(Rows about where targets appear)

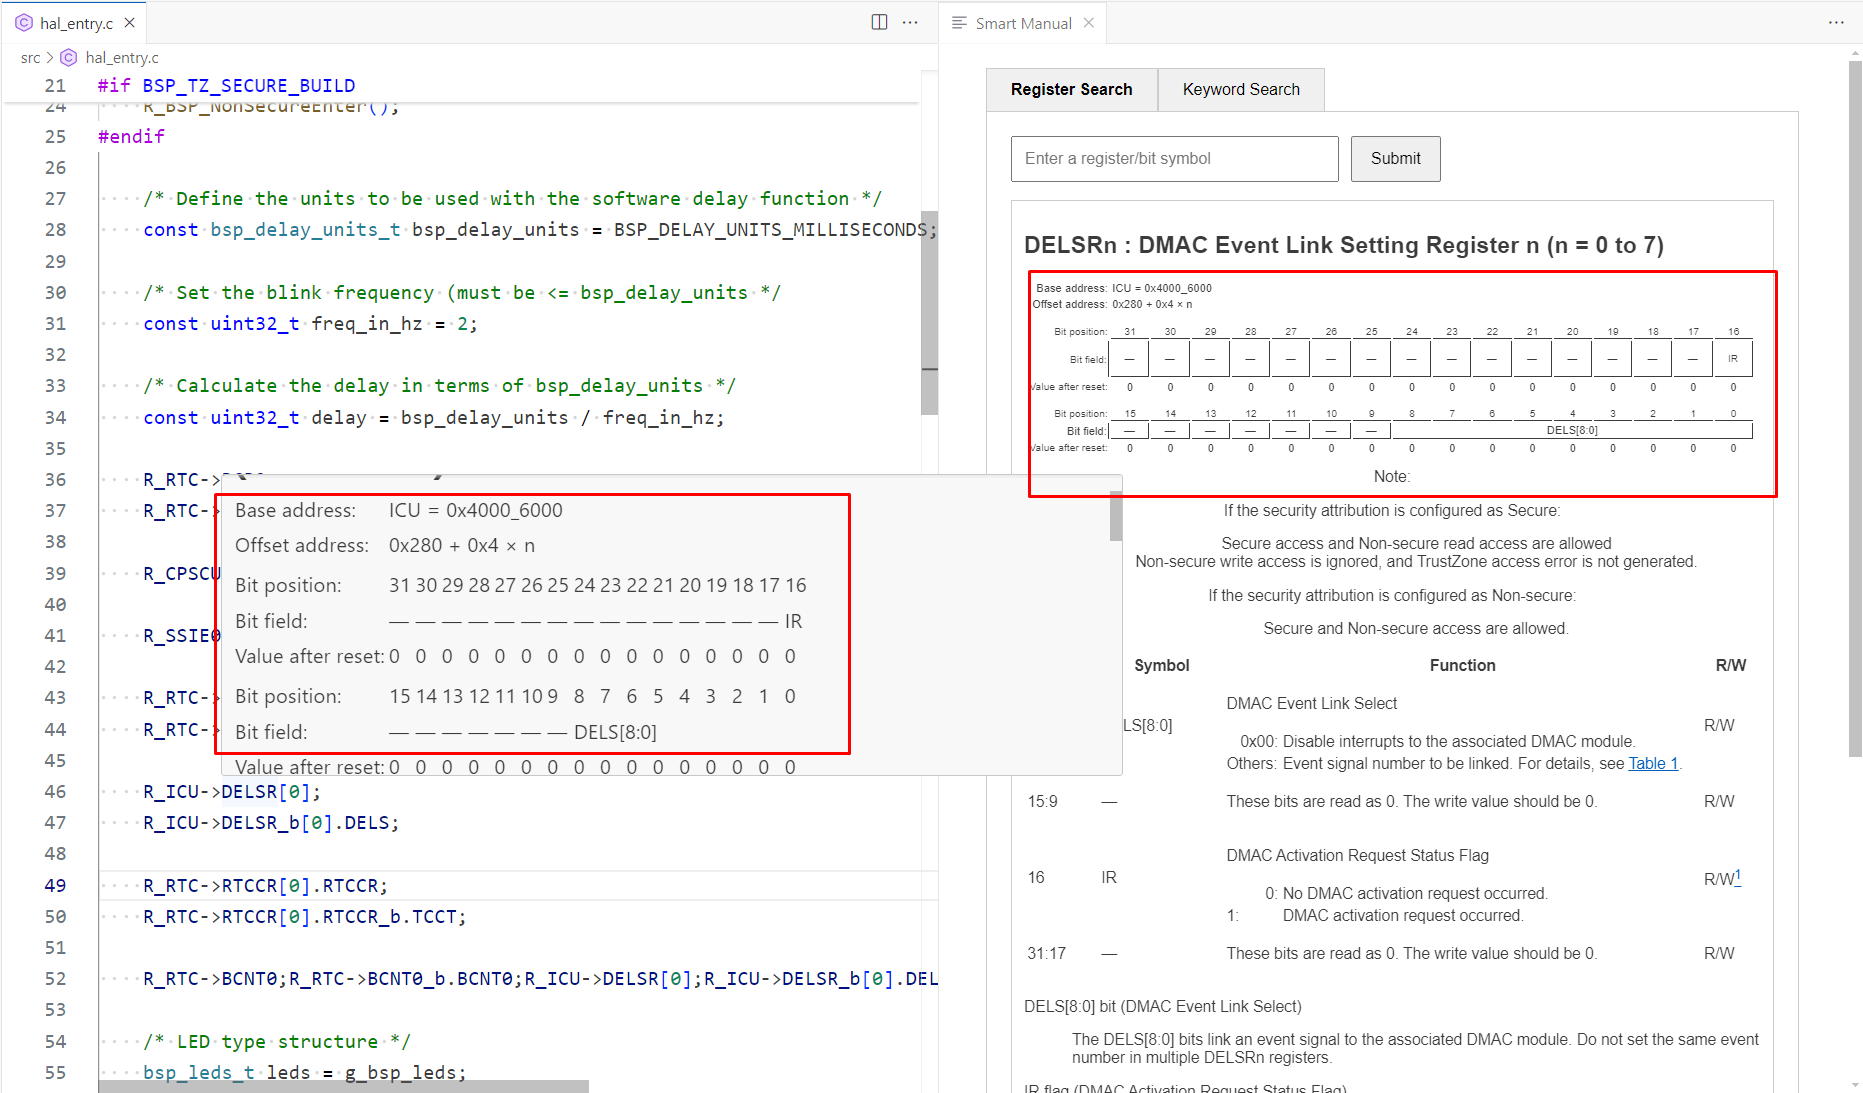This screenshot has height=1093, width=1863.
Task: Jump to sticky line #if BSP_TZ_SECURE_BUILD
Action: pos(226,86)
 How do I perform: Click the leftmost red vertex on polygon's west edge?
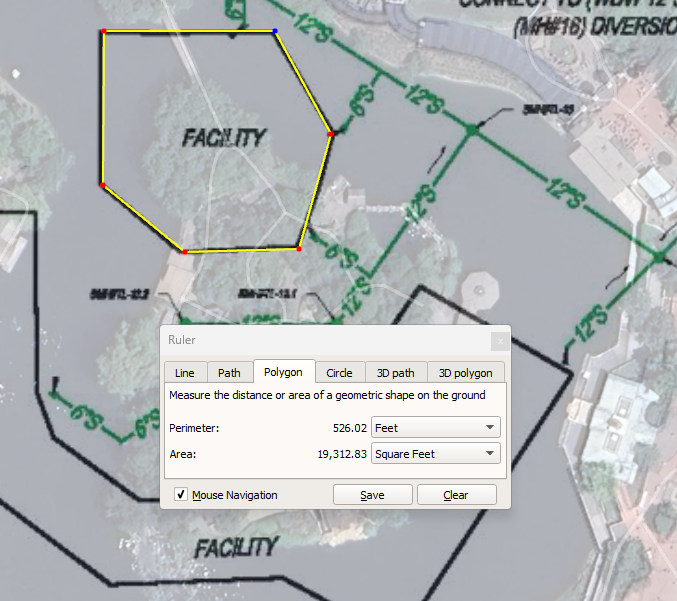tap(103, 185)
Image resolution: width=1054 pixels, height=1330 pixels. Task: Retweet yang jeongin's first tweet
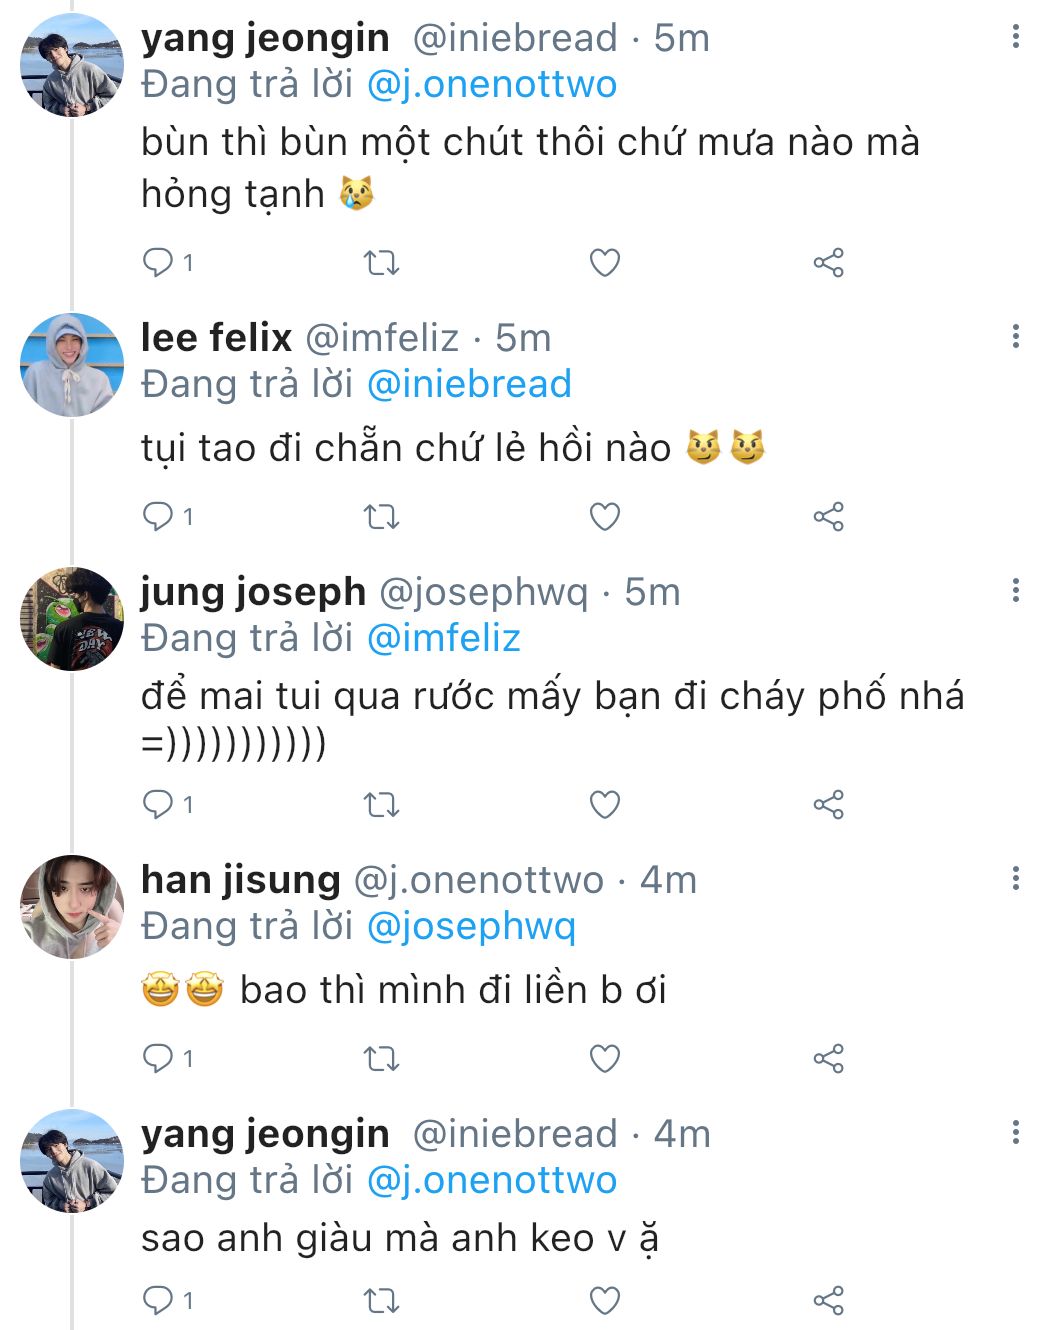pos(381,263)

* [Problem to work on]
Copy all of the rows above word for word, leaving out the pictures.

* [Response]
This screenshot has height=1093, width=1863.
Task: Jump to sticky line #if BSP_TZ_SECURE_BUILD
Action: pos(226,86)
 How do I perform: Click the leftmost red vertex on polygon's west edge?
tap(103, 185)
Image resolution: width=1054 pixels, height=1330 pixels. Task: Retweet yang jeongin's first tweet
pos(381,263)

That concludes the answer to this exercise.